I. BRIEFE AN NÄCHSTE

      „ICH KANN MEIN GLÜCK

      KAUM FASSEN“

      

An Ehefrau Maria

      Liebste,

      immer schon: habe ich Dich geliebt – in jener Suche nach Hafen und Halt, die stets Dir gegolten hat, auch wenn ich es noch nicht wusste; immer schon hab ich sie getragen – die Liebe zu Dir – in einem zerbrechlichen Gefäß, das fest und behutsam gehalten werden will. Das ist der eine Satz, an dem ich mich festhalte: „Immer schon“. Immer schon warst Du gemeint als die Liebe meines Lebens. Auch auf den Lernwegen in diesem „Immer schon“.

      „Immer schon“ – das erste Wort, an dem ich mich festhalte.

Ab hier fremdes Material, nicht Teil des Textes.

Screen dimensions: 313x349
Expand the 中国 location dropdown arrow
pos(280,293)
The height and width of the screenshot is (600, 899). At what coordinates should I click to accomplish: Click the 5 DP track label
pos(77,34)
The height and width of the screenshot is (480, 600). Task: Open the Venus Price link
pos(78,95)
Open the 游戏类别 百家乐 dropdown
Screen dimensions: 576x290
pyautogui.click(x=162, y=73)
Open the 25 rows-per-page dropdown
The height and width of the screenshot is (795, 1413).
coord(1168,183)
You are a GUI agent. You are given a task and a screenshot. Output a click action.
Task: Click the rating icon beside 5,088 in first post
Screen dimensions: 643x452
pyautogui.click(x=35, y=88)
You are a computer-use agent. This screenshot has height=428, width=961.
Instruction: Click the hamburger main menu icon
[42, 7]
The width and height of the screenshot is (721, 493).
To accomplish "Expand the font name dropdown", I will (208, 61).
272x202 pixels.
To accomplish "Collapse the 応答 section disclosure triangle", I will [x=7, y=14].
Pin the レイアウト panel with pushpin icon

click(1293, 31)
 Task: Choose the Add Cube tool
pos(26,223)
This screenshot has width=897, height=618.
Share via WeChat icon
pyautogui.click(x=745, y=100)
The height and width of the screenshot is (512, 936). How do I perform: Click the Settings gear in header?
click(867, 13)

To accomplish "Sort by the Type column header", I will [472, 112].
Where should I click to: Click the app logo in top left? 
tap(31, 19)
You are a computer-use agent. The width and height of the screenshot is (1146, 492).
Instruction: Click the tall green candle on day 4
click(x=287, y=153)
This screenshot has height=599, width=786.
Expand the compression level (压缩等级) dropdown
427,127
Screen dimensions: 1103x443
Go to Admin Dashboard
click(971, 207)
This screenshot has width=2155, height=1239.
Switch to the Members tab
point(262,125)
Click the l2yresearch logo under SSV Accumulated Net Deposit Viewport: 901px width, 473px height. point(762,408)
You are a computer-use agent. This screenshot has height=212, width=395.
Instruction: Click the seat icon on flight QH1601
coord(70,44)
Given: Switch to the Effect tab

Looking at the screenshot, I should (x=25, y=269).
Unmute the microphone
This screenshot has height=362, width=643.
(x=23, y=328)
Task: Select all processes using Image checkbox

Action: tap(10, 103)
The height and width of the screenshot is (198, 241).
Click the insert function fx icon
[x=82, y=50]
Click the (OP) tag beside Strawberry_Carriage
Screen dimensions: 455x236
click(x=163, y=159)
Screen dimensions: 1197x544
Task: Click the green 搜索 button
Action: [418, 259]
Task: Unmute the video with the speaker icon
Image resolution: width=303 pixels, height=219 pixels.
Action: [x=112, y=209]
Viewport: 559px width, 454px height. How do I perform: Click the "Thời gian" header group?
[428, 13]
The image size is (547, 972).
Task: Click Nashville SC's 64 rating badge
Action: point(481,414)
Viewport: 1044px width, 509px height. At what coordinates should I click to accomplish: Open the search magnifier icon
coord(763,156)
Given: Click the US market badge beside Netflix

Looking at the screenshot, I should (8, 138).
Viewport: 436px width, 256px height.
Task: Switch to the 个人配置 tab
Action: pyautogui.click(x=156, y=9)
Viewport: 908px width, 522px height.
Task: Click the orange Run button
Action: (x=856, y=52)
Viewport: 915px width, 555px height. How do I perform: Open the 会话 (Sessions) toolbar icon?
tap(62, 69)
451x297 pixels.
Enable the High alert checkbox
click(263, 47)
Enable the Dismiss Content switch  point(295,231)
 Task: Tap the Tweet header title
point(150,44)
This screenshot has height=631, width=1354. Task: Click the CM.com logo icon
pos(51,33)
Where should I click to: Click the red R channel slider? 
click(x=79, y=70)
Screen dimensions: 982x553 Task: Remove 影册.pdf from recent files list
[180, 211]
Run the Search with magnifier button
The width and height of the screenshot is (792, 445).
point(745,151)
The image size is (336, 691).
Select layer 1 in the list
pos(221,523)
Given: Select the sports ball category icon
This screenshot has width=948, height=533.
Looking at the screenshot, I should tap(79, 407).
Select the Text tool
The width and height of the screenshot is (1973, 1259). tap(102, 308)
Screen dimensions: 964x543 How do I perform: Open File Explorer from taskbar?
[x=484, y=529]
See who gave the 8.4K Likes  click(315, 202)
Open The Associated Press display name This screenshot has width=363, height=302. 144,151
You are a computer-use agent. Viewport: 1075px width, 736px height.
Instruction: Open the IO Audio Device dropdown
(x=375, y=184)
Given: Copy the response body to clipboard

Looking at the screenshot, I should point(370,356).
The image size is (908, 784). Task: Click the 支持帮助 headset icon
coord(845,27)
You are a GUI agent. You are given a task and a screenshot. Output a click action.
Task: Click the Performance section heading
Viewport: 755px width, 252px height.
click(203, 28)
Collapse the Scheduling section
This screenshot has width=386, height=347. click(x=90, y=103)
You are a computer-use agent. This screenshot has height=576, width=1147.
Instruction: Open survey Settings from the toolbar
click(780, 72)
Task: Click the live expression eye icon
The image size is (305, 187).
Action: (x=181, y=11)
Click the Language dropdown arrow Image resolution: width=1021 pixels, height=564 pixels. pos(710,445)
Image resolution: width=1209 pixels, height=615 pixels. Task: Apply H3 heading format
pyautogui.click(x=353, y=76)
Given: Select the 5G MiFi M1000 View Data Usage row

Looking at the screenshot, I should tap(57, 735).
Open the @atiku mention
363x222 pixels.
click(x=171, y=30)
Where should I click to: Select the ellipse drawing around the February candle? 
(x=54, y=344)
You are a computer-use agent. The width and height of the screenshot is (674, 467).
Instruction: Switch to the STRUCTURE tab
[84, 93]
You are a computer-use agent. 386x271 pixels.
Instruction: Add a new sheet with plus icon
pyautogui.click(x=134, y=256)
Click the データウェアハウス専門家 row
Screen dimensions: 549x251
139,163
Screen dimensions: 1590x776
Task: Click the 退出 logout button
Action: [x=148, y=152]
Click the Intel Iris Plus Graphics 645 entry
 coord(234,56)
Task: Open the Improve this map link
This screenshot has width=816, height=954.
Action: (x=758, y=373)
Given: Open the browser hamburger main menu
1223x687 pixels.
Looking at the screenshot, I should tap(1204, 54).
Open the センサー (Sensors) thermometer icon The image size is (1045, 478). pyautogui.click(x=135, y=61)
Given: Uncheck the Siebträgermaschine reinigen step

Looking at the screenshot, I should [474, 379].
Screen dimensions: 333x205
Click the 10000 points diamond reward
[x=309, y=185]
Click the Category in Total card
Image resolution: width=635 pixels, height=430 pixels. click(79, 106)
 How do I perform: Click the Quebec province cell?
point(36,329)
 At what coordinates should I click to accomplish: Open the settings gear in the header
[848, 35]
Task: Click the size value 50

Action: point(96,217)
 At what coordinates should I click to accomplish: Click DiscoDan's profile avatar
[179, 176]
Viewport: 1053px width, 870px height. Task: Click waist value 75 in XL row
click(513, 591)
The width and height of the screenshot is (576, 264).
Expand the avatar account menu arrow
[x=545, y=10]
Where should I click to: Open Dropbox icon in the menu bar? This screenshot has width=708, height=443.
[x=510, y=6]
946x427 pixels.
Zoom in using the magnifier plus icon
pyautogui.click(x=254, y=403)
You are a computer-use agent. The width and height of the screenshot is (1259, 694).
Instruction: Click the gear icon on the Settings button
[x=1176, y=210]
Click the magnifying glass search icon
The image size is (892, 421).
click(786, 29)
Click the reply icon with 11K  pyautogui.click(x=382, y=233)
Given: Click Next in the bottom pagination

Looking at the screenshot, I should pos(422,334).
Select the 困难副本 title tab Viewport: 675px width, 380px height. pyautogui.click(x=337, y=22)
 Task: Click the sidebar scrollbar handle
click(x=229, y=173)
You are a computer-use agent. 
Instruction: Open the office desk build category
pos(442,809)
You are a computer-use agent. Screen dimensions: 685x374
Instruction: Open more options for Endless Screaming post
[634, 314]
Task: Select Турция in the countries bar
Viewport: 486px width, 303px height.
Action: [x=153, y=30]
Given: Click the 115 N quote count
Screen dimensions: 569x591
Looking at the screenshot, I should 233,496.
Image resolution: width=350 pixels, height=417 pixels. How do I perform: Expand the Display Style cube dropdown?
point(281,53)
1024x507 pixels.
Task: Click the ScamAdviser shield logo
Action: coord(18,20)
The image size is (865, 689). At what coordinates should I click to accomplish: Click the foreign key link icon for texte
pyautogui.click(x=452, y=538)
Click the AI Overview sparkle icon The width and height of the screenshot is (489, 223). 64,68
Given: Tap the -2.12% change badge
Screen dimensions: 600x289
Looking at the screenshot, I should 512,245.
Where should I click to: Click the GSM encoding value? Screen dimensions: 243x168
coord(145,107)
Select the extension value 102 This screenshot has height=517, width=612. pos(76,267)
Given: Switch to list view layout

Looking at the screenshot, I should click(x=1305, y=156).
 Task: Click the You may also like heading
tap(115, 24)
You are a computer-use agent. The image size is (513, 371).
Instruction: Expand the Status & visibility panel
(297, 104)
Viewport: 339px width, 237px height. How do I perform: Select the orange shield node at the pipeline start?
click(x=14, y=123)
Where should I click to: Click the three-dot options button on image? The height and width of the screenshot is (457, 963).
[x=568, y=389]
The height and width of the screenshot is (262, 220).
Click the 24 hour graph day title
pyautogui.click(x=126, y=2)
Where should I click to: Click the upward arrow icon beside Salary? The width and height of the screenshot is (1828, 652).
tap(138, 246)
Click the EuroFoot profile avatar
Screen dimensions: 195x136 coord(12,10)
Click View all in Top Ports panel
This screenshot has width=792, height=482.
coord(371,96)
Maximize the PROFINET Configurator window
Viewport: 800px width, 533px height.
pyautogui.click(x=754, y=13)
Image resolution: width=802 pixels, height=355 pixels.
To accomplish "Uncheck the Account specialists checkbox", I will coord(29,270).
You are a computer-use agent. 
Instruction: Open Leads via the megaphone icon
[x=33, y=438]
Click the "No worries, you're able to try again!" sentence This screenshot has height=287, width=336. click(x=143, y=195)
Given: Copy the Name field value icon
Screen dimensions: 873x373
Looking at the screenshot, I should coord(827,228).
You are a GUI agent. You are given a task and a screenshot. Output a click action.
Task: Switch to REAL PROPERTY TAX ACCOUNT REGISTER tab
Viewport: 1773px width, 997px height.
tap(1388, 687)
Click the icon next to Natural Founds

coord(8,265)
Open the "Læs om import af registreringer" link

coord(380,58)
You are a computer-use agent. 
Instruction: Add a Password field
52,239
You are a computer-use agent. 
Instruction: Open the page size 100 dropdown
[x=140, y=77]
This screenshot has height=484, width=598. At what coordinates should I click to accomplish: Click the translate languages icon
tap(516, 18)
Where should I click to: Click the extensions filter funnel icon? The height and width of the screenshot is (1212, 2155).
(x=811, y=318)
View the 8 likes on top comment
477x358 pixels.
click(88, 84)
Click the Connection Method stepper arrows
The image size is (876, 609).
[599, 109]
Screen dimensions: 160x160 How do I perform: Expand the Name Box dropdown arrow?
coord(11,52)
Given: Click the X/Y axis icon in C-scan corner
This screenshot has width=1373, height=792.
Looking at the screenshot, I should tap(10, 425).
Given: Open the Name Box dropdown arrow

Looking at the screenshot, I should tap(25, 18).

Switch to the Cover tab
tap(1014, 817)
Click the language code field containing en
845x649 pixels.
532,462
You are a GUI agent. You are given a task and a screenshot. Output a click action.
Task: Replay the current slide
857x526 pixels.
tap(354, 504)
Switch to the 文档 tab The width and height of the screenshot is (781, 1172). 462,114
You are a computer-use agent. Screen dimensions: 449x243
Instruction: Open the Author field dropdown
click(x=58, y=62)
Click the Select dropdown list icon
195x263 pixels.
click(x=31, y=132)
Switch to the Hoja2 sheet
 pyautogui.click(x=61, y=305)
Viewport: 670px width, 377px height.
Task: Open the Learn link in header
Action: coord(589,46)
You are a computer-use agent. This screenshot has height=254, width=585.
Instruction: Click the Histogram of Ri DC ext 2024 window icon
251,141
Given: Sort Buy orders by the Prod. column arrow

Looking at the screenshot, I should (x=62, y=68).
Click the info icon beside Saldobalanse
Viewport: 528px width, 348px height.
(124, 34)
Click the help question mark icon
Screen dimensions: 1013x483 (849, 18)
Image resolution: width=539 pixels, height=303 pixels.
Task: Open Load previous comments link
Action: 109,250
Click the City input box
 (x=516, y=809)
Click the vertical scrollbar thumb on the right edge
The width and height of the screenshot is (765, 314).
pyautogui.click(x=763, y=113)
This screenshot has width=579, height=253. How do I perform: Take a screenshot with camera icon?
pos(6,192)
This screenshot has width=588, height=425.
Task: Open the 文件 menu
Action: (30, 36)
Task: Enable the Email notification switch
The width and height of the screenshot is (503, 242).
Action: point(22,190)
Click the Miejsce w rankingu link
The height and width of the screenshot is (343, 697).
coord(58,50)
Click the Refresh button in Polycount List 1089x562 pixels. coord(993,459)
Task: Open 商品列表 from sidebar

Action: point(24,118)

Und ein zweites – der Satz: „Ich kann mein Glück kaum fassen.“ Hier bräuchte ich ein Wort für das freudige, anfängerhaft ungläubige Staunen darüber, dass es wahr ist, dass es sich so zugetragen hat; ein Wort für das Gegenteil von Selbstverständlichkeit. Denn es ist ganz und gar unselbstverständlich, dass wir einander gefunden haben. Und doch: Ich suche auch nicht das Wort für das Gegenteil von Selbstverständlichkeit, weil die vertraute, vertrauende und alltagsschaffende Liebe ja an dem baut, was unausgesprochen bleibt und doch klar ist, also an Selbst-Verständlichem.

      „Ich kann mein Glück kaum fassen“ ist dann ein Satz, der nicht nur atemlos und überwältigt gesprochen wird, sondern auch ruhig und gelassen; es ist nicht zu fassen, nicht auszuschöpfen und nicht auszuloten, dass und warum wir einander gefunden haben; das Glück ist, sozusagen, mit Händen greifbar, aber unfassbar.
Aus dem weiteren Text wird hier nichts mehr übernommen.